One of the tenets of this blog is that in a no-fault world divorce is a financial transaction heavily imbued with human emotion. The effective divorce lawyer tries to guide clients through this emotional process in a way that produces a meaningful and realistic financial plan.

            A big piece of any American’s financial future is social security. It is a very complex system and if you have been reading the news recently there are indications that in the next decade it may become financially unsound because so many Americans are drawing on it, we have relatively few incoming participants and these have been strange times financially.

            There are books which try to explain social security and in a world where the lifetime benefit can exceed $1,000,000, some of them may be worth investigating.

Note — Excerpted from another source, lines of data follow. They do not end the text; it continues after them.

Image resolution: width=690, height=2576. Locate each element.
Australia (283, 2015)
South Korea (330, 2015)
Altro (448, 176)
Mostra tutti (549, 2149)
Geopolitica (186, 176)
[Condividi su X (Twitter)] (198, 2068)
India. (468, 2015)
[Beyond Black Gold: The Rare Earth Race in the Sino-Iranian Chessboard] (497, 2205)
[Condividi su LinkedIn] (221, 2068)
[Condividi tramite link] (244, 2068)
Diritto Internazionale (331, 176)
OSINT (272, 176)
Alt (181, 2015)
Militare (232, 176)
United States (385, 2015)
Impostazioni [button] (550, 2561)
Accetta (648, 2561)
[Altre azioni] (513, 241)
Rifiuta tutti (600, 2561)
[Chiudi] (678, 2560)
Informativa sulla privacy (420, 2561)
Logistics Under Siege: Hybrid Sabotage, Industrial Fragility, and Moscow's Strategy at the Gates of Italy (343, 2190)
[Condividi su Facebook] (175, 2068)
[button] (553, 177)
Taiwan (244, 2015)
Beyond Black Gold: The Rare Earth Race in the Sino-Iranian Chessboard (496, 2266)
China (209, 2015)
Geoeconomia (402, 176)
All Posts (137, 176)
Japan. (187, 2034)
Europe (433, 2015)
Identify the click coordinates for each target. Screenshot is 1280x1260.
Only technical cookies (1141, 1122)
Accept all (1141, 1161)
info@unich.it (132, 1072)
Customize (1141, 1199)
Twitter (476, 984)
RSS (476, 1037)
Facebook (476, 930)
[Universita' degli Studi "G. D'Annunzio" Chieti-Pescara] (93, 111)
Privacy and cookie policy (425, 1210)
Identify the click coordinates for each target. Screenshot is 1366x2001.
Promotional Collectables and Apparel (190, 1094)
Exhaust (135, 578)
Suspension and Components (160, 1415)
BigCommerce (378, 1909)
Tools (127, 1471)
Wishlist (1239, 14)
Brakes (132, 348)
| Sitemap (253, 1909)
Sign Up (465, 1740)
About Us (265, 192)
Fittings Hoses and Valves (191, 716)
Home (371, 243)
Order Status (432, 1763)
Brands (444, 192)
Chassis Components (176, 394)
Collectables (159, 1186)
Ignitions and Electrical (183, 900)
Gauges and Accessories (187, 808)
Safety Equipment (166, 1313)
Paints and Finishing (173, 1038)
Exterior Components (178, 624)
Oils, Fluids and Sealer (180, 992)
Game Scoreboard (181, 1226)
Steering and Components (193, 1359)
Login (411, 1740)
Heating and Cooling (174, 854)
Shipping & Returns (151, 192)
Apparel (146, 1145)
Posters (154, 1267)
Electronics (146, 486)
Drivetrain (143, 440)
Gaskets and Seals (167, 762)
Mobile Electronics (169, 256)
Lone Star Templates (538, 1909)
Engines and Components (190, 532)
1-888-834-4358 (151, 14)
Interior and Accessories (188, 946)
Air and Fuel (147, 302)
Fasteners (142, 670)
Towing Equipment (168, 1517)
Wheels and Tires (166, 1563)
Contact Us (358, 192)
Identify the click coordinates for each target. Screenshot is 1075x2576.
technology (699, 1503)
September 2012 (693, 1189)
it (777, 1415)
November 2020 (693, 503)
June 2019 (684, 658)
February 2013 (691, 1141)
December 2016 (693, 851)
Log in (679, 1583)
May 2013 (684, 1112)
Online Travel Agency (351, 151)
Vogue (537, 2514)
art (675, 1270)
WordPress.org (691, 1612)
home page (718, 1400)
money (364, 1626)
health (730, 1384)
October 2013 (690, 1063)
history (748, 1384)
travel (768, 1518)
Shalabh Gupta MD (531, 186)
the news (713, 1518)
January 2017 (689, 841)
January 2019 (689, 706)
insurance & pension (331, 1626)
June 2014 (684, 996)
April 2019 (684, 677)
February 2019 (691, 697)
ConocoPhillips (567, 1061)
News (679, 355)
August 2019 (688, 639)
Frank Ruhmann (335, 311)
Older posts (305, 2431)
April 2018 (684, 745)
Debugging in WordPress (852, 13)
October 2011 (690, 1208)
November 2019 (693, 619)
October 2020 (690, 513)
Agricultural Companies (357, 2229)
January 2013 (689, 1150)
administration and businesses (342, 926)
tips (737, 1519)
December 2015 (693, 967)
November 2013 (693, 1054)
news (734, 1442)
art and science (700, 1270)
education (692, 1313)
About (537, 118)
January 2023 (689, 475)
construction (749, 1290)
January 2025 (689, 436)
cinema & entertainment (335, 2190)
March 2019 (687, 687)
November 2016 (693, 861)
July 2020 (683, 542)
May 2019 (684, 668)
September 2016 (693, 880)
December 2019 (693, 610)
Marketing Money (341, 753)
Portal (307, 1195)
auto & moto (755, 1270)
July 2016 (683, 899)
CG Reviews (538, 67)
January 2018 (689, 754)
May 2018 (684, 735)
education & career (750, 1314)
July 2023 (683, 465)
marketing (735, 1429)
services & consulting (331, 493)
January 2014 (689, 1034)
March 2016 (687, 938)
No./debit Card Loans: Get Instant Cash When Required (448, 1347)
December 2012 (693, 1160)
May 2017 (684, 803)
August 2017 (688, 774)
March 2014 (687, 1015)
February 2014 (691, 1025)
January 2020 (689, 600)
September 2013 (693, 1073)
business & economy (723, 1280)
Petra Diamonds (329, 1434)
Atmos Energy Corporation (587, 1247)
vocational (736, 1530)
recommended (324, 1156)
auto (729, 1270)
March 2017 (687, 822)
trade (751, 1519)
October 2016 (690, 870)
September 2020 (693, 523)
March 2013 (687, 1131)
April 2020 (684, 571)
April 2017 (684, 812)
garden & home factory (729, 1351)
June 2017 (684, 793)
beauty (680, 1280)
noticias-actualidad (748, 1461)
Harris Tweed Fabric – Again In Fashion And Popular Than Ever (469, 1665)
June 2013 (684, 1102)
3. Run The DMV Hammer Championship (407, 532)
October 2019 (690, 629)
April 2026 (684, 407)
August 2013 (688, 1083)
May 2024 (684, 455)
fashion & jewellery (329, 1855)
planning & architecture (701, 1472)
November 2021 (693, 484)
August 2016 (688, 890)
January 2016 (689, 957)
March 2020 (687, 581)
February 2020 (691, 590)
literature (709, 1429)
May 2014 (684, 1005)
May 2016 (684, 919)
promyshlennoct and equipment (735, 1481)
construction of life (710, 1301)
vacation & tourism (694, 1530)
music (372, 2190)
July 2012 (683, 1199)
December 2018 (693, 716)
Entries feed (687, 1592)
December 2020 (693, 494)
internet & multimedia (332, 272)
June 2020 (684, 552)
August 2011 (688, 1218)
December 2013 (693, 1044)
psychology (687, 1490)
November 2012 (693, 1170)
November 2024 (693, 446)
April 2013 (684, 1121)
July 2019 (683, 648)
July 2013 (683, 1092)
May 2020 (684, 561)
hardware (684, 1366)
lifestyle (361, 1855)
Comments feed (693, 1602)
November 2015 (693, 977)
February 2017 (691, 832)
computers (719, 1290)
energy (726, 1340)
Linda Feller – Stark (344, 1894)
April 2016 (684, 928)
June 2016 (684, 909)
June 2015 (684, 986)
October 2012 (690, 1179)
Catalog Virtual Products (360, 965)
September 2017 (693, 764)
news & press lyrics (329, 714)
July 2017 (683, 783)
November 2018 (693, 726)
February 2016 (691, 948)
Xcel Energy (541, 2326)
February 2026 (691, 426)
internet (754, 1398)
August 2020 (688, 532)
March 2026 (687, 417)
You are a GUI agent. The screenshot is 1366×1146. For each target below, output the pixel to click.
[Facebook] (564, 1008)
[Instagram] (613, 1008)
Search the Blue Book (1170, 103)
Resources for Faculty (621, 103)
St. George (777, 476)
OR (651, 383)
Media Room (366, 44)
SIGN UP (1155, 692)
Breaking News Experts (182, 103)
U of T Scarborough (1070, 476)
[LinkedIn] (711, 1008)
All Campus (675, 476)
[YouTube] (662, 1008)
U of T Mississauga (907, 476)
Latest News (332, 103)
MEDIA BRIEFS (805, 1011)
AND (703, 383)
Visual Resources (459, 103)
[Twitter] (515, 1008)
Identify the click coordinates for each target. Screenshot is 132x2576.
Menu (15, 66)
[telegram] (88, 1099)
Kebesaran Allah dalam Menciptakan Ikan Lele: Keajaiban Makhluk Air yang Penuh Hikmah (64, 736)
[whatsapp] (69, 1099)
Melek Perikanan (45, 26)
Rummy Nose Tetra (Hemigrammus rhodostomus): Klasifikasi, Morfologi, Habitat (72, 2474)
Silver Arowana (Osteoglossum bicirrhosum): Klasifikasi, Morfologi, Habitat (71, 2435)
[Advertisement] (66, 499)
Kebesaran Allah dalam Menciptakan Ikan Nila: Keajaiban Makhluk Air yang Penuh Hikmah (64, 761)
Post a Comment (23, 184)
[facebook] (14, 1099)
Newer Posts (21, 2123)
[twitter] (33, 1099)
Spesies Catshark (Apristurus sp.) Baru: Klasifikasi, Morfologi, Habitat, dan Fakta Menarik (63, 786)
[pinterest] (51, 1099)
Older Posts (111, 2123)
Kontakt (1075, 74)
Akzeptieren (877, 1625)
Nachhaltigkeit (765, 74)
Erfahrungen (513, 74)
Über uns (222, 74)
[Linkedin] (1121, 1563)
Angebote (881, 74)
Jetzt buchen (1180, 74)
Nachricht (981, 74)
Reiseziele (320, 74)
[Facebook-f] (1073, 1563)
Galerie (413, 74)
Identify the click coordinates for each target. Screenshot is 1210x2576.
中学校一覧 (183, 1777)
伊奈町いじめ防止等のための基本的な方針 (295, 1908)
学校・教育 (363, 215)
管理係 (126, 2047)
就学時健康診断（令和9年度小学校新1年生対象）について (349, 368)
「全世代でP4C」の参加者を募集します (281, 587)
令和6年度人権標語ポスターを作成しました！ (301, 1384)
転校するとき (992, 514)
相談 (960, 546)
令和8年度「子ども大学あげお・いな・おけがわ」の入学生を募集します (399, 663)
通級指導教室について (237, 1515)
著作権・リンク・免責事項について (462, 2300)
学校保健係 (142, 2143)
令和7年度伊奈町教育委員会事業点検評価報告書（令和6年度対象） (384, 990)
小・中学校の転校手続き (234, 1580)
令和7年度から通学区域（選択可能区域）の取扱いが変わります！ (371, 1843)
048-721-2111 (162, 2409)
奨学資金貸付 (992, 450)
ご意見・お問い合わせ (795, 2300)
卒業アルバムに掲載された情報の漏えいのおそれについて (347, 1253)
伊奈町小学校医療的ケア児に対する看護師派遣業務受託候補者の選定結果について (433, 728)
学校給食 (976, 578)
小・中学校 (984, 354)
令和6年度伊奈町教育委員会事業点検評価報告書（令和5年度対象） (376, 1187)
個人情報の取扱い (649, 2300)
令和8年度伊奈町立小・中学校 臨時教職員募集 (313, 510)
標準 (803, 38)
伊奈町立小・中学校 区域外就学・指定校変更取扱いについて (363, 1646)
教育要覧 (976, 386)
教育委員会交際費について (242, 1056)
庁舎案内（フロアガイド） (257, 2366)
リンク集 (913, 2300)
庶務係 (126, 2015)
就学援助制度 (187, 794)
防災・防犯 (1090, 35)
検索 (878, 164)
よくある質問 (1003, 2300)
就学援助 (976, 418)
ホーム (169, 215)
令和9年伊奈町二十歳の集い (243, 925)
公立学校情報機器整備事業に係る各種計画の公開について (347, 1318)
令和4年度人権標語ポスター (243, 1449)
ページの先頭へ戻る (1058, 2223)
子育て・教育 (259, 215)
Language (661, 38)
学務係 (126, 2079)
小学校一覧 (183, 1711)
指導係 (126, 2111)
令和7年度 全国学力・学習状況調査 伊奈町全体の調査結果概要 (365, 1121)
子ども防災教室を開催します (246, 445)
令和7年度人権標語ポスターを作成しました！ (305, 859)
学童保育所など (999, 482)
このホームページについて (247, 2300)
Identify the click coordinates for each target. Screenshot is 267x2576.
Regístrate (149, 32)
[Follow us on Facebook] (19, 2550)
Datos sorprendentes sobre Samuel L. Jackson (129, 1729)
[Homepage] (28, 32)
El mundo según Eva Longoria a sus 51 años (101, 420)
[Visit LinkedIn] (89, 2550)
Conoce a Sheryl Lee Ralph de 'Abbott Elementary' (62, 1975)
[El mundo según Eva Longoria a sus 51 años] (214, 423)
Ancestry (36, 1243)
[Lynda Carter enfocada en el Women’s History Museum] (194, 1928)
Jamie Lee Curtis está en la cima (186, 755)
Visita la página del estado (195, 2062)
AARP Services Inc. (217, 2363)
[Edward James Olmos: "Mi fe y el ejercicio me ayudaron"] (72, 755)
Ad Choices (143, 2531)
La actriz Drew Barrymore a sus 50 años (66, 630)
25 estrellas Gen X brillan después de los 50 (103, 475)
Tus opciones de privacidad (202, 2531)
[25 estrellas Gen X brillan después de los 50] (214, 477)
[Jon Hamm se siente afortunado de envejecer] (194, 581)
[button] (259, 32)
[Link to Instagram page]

Here’s a menu for that: For many Americans it will be their primary if not their exclusive source for retirement income.

            What is your benefit? You can log on to the system and review what data and estimates the government has for you.

            If that’s too much time or effort Fidelity Investments offers an on line calculator that seems fairly accurate;

                So, here are some things you need to know in a legal sense. Social security is not marital property in Pennsylvania so it is not an asset divided in divorce. But in dividing the assets that are marital a major factor under the Divorce Code is what future entitlements each spouse has and as we just observed, a person making maximum contributions to the system could receive a million or more dollars in benefits over his/her lifetime. If you have been married for 10 or more years you can also choose between claiming benefits on your own income history or the history of the spouse with whom you spent that time. If you are planning to claim what is called a derivative benefit based on the income of your former spouse, you need to be certain you don’t corrupt your own plan by re-marrying. Again, there is a lot of money and your financial future at stake here.

            Circling back to an earlier subject, let’s say that you were not working in the past decade but married to someone who was making maximum contributions. Suppose things turn out that your divorce will come down before you have a decade attributable to that marriage. So, the derivative benefit is off the table. In your negotiations both you and your lawyer need to make clear to the world that during the eight years that you were married, your spouse paid into Social Security roughly $115,000. Technically, your spouse paid in half and the employer paid the other half but no matter how you size it up, $115,000 was diverted from coming into the marital pot because Social Security grabbed it to pay to your ex in the future. Had you made it to the 10-year mark, you would be eligible for as much as half of that spouse’s benefit without reducing your former spouse’s benefit. One suspects that part of the problem with the system is that if a wage earner married once every decade and stayed married for 10 years each time, there could be up to five spouses’ eligible for a derivative benefit. The system was largely designed for a day when people got social security at age 65, died at age 70 and lived at a time when divorce was rare.

            Another thing that has really changed in recent years is the growth in social security maximum contributions. In 2000, the maximum was based on earnings of $76,200. The maximum in 2023 is now 160,200. So, while the tax rate of 6.2% has never changed the raw amount contributed has more than doubled. It means that in 2023 if you have wages of $160,200 you and your employer will be contributing almost $20,000 to the system; $1,666 a month. By almost any standard, that’s real money.